How Much Did I Spend and What Did I Get?

Why agencies struggle to answer that question — and how to get the numbers you actually need.

By   Wednesday, May 6, 2026

How Much Did I Spend and What Did I Get?

You spend money on marketing. Work comes in. But whether the money caused the work — and how much — is genuinely hard to know. Anyone who tells you otherwise is oversimplifying or selling you something.

So why is this so common, and how do you make sure you're not getting left in the dark?

Think about how a customer actually finds you. They see your Google ad, click through, don't call. They check your reviews, see a Facebook post a few days later, then search for you directly the following week and send an enquiry. Which channel gets the credit? All of them. And none of them — depending on who you ask.

No Single Channel Gets Full Credit

The agency running your ads only sees their part. They're not looking at your reviews, your Business Profile, your website. So they report on what they can see — clicks, impressions, conversions — because that's all they have access to. It's not dishonesty. It's a structural limitation.

You're Paying Them for Ads. Not Leads.

There are a few reasons the reporting gap exists. None of them are excuses — they're just worth understanding so you can have a better conversation with whoever you're paying.

Reason What's Actually Happening
They don't have the full picture If leads land in your inbox or CRM and your agency can't see them, they don't know what happened next — whether you closed them, what the jobs were worth, or where they really came from.
They were hired to do one thing SEO, Google Ads, Facebook — whatever it is, that's their scope.
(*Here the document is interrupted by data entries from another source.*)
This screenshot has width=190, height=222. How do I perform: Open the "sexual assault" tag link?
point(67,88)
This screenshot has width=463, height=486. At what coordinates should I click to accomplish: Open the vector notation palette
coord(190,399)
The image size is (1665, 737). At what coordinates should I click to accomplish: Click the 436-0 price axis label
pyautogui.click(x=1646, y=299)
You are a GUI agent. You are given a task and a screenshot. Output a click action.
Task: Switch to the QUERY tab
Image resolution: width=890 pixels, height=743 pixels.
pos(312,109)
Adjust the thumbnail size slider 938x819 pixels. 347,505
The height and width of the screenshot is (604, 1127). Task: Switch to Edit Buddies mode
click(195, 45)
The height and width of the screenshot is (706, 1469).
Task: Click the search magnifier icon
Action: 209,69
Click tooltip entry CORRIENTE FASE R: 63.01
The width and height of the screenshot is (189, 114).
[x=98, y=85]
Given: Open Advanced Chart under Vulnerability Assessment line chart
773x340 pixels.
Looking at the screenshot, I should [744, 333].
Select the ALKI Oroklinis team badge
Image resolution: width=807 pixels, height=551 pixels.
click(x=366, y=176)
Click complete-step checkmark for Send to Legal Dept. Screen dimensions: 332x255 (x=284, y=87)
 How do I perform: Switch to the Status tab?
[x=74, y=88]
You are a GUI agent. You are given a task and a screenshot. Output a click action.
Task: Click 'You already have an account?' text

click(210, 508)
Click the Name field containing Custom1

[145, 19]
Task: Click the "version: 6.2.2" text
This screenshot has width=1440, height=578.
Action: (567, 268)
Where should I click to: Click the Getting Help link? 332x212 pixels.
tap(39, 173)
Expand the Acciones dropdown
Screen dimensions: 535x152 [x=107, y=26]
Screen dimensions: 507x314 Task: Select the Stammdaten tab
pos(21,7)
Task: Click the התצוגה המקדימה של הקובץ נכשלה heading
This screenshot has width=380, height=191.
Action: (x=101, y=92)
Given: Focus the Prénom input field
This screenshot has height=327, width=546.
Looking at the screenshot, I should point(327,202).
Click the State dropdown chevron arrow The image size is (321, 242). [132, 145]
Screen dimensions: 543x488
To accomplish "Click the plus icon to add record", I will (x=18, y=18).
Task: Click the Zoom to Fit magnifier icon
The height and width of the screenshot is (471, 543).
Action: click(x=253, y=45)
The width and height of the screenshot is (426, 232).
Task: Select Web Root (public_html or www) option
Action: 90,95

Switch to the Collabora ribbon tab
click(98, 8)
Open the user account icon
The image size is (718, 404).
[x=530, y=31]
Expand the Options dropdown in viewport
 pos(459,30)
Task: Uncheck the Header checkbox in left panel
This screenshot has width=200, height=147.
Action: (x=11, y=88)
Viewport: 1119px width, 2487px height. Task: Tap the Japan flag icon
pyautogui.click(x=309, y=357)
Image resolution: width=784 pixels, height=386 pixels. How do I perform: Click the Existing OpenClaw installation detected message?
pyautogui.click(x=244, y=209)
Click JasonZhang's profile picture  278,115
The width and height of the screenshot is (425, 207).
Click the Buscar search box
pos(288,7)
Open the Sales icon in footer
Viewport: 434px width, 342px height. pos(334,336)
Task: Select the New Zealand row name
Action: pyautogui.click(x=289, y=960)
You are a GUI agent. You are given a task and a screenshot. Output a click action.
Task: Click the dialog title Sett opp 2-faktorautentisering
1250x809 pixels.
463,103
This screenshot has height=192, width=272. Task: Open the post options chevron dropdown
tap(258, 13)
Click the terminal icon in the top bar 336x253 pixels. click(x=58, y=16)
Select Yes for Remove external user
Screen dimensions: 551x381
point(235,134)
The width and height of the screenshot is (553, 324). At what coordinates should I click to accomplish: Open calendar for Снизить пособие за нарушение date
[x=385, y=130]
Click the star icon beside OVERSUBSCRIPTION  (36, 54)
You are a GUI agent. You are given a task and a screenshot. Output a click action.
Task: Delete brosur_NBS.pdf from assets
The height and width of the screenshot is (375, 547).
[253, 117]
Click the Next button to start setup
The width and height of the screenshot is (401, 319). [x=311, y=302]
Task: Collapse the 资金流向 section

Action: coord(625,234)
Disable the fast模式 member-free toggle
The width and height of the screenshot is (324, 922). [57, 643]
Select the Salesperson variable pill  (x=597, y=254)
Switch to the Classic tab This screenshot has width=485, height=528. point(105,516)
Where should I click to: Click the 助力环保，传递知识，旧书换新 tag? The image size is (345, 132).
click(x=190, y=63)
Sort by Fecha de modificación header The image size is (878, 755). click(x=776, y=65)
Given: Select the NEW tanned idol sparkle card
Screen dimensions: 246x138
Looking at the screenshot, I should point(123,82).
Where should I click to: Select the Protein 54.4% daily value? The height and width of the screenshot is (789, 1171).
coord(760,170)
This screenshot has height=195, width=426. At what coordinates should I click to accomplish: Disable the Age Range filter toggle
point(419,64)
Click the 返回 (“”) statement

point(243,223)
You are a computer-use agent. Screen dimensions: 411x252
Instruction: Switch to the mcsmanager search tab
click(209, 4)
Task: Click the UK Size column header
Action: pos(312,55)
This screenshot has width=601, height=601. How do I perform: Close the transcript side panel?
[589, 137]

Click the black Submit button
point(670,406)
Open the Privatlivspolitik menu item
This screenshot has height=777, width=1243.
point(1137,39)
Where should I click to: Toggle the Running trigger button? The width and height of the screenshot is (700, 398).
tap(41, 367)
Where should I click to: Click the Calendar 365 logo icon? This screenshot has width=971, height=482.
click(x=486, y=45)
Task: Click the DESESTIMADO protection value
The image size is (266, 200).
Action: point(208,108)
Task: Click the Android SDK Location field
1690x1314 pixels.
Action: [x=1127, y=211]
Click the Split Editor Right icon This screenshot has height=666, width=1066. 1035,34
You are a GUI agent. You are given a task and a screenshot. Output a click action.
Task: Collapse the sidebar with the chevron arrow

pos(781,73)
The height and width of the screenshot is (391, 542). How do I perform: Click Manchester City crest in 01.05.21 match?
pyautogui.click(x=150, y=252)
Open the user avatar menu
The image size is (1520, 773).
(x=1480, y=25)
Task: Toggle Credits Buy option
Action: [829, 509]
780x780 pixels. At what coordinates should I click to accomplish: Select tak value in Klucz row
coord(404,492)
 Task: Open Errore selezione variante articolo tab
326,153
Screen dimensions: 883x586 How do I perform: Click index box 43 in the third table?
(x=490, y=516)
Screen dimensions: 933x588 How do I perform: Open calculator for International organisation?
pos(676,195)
Everything else that contributed to the lead isn't their problem and won't appear in their report.
Tracking isn't what it was Privacy changes have reduced what can be accurately tracked. A lot of agencies don't have the resources to work around it — so there are gaps in the data they may not be telling you about.

If they're not touching your website, landing pages, or Business Profile — they're doing ads. Not lead generation. Don't expect lead generation results.

How to Get the Numbers You Actually Need

You can't fix what you can't see. Better reporting starts with giving your agency the information they need to connect the spend to the outcome. Here's what that looks like in practice.

1. Give them access to what happens after the click

Tell them what enquiries became quotes, and what quotes became jobs. Without that, they're optimising blind — improving the metrics they can see without knowing if those metrics actually matter to your business.

2. Tell them what a job is worth to you

Even a rough number. Without it, they can't tell you whether the spend was worth it. $500 in ads that generated a $25k job looks very different to $500 that got you three enquiries that went nowhere.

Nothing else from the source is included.